### Stored dataset items
+---+

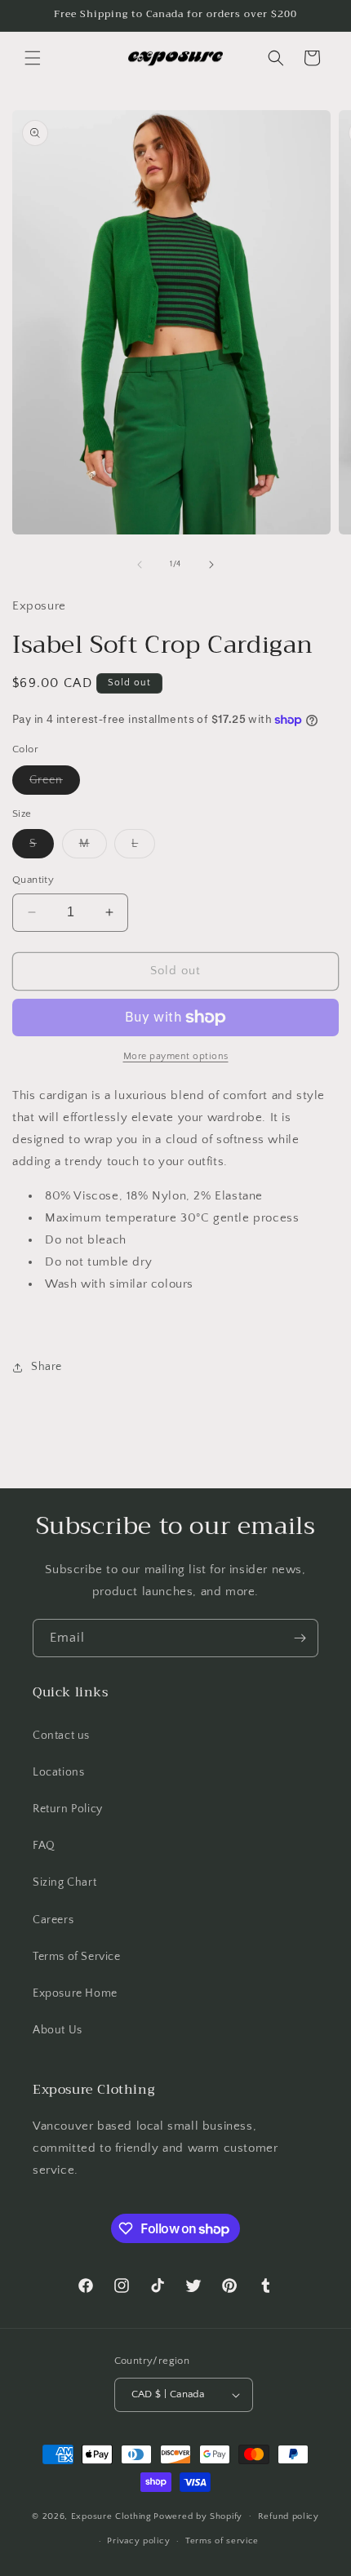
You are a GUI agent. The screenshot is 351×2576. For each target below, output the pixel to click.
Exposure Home (75, 1993)
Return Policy (68, 1809)
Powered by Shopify (197, 2516)
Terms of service (222, 2541)
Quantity (33, 879)
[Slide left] (140, 565)
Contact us (61, 1735)
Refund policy (288, 2516)
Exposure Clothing (111, 2516)
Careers (53, 1919)
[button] (33, 58)
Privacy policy (138, 2541)
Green (54, 784)
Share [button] (46, 1366)
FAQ (44, 1845)
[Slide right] (211, 565)
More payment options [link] (176, 1056)
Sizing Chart (64, 1882)
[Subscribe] (300, 1638)
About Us (57, 2030)
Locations (58, 1772)
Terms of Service (77, 1956)
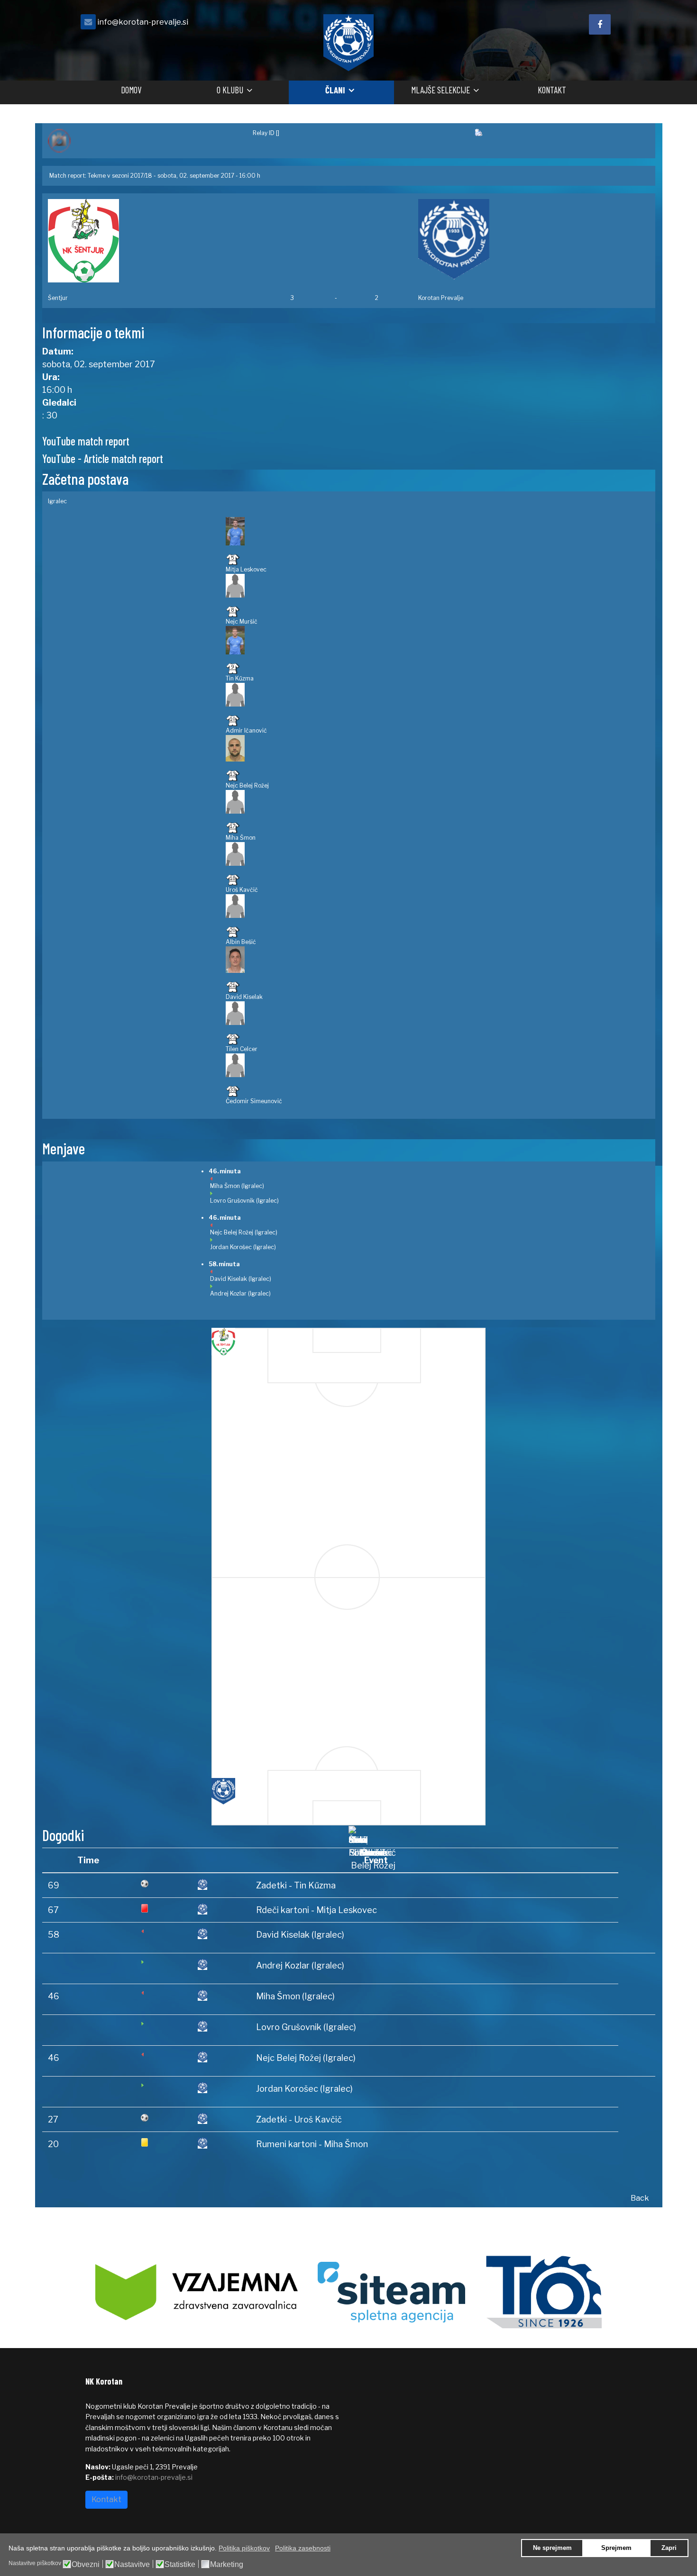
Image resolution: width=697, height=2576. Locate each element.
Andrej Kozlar (228, 1293)
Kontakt (552, 89)
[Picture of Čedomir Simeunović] (438, 1065)
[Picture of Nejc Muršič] (438, 586)
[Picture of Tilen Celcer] (438, 1013)
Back (640, 2198)
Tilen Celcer (241, 1048)
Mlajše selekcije (440, 89)
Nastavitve (132, 2564)
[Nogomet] (145, 141)
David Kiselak (244, 996)
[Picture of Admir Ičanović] (438, 695)
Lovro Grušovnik (232, 1200)
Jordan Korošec (231, 1247)
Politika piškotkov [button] (244, 2548)
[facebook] (600, 24)
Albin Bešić (241, 941)
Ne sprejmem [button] (552, 2548)
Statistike (180, 2564)
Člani (335, 89)
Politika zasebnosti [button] (302, 2548)
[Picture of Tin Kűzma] (438, 640)
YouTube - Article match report (102, 458)
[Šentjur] (163, 240)
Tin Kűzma (240, 678)
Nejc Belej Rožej (247, 785)
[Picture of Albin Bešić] (438, 906)
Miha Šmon (241, 837)
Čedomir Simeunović (254, 1101)
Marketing (226, 2564)
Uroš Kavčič (242, 889)
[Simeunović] (372, 1836)
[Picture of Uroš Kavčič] (438, 854)
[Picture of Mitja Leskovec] (438, 531)
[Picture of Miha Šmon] (438, 802)
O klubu (230, 89)
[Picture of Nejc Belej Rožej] (438, 748)
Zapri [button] (669, 2548)
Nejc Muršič (241, 621)
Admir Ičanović (246, 730)
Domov (131, 89)
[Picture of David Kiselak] (438, 959)
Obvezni (86, 2564)
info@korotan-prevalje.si (142, 22)
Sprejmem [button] (616, 2548)
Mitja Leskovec (246, 569)
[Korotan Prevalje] (533, 239)
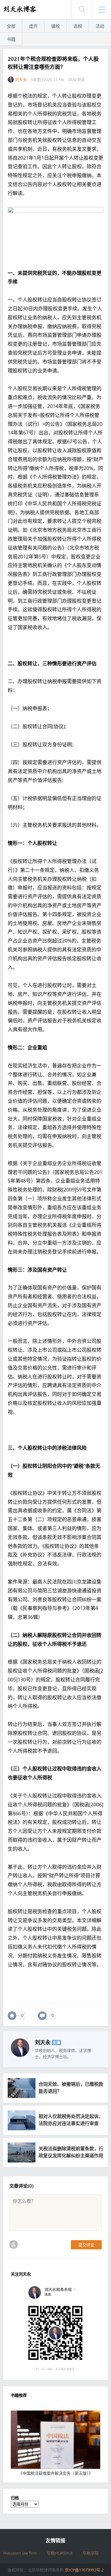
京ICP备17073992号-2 (84, 2570)
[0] (12, 2015)
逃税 (77, 26)
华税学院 (91, 2553)
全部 (11, 26)
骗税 (55, 26)
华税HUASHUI (59, 2553)
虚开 (33, 26)
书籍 (11, 39)
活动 (100, 26)
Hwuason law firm (20, 2553)
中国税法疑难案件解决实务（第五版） (56, 2473)
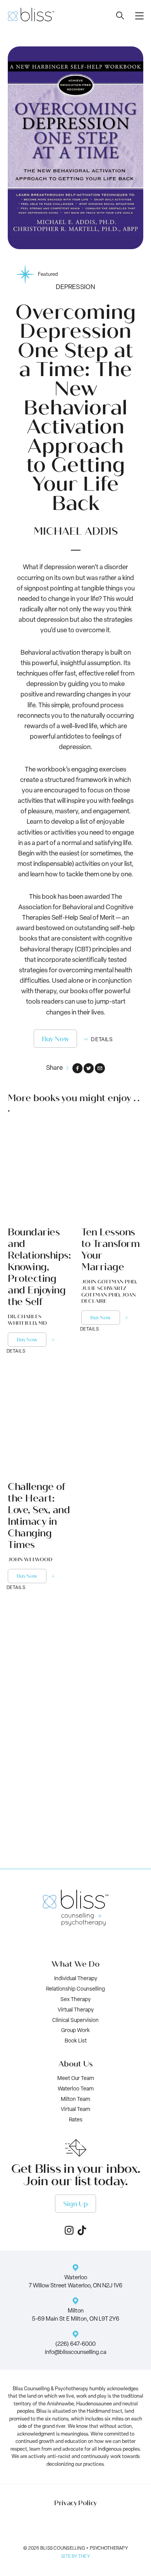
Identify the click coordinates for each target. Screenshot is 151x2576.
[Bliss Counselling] (31, 14)
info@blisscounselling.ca (75, 2352)
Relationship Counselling (75, 1989)
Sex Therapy (75, 2000)
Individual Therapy (75, 1979)
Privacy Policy (75, 2503)
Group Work (75, 2031)
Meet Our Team (75, 2079)
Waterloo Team (76, 2089)
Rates (75, 2120)
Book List (76, 2041)
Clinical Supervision (75, 2021)
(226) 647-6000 (75, 2344)
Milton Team (75, 2099)
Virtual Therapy (76, 2010)
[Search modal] (120, 15)
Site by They (75, 2556)
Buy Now (55, 1039)
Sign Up (75, 2204)
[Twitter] (89, 1068)
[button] (139, 15)
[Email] (100, 1068)
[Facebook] (77, 1068)
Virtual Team (75, 2109)
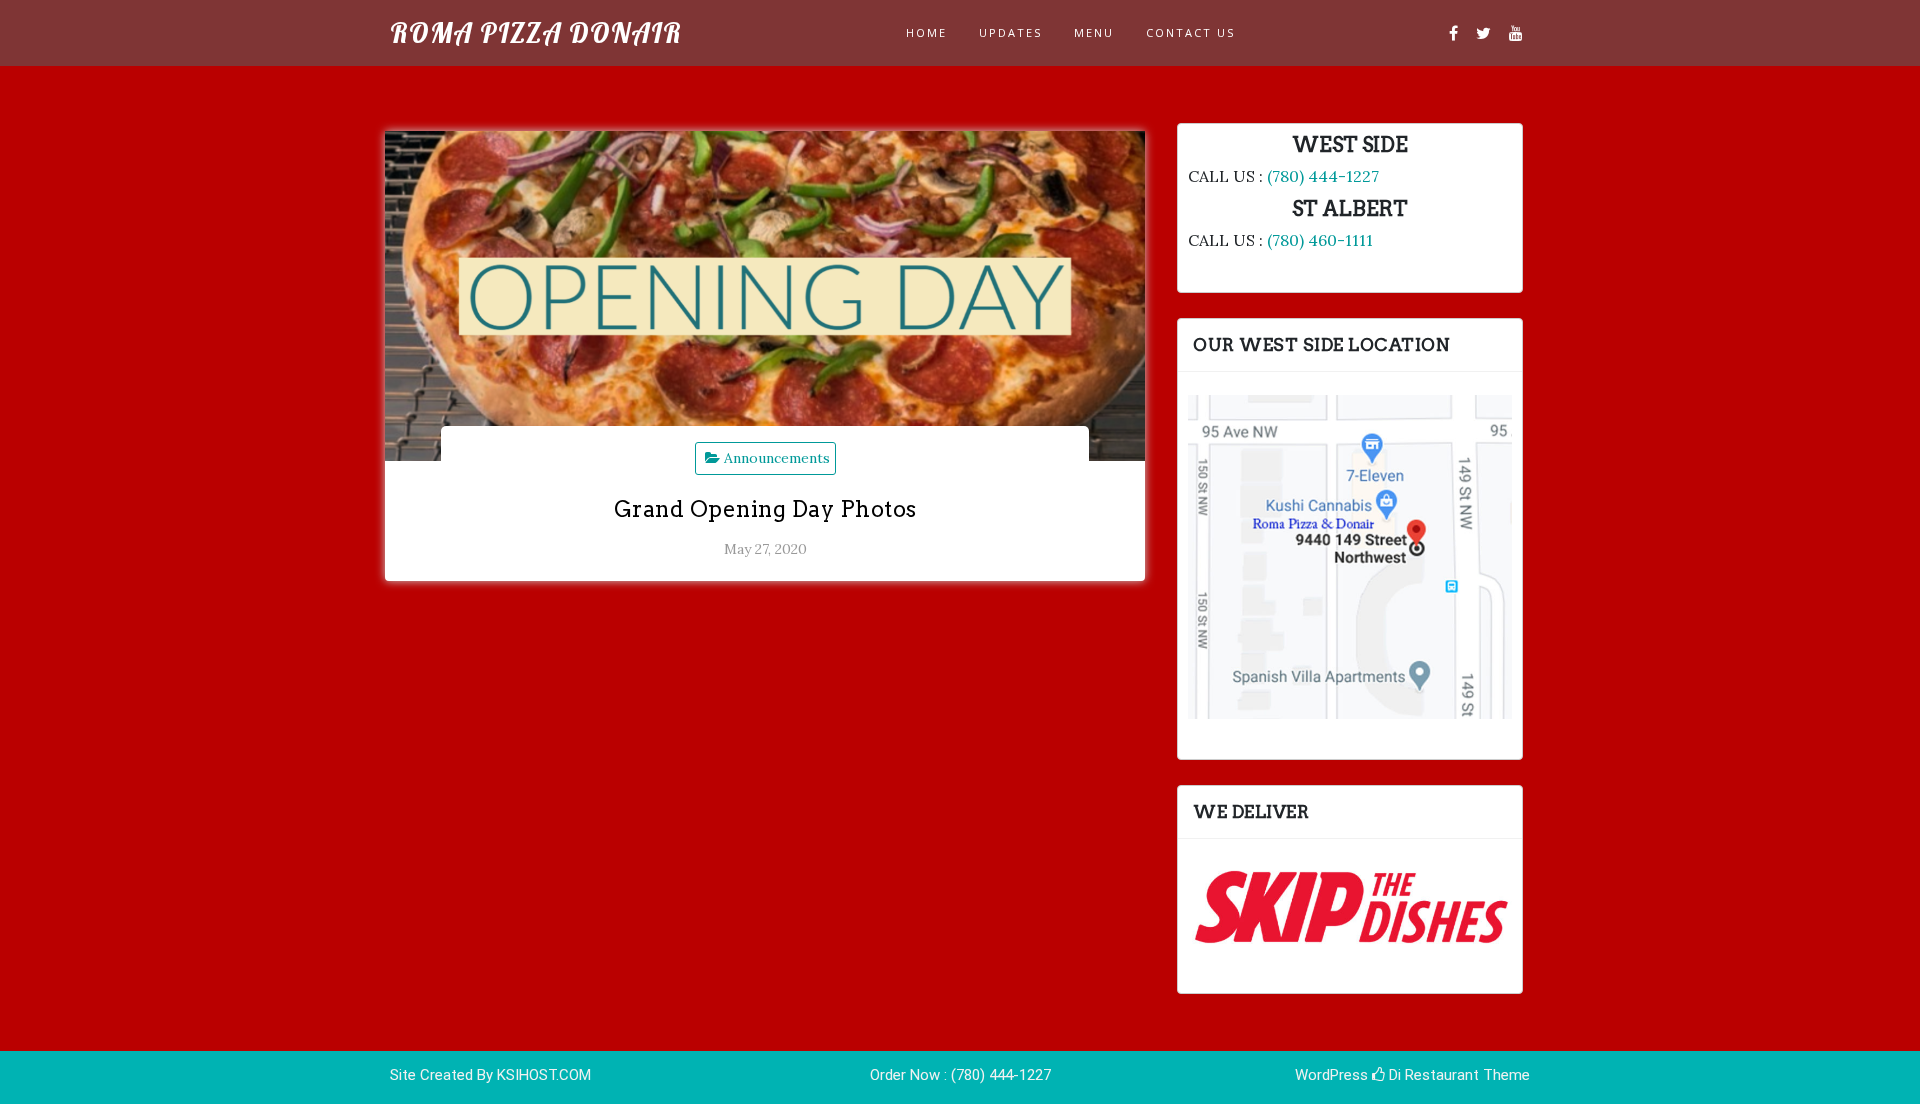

+---+

### WHAT TO DO
From the entries above, give again exactly the lines running from the line with "[Slide left] (140, 565)" to the line with "Sizing Chart (64, 1882)"; include both of those lines.

### EXERCISE RESPONSE
[Slide left] (140, 565)
Contact us (61, 1735)
Refund policy (288, 2516)
Exposure Clothing (111, 2516)
Careers (53, 1919)
[button] (33, 58)
Privacy policy (138, 2541)
Green (54, 784)
Share [button] (46, 1366)
FAQ (44, 1845)
[Slide right] (211, 565)
More payment options [link] (176, 1056)
Sizing Chart (64, 1882)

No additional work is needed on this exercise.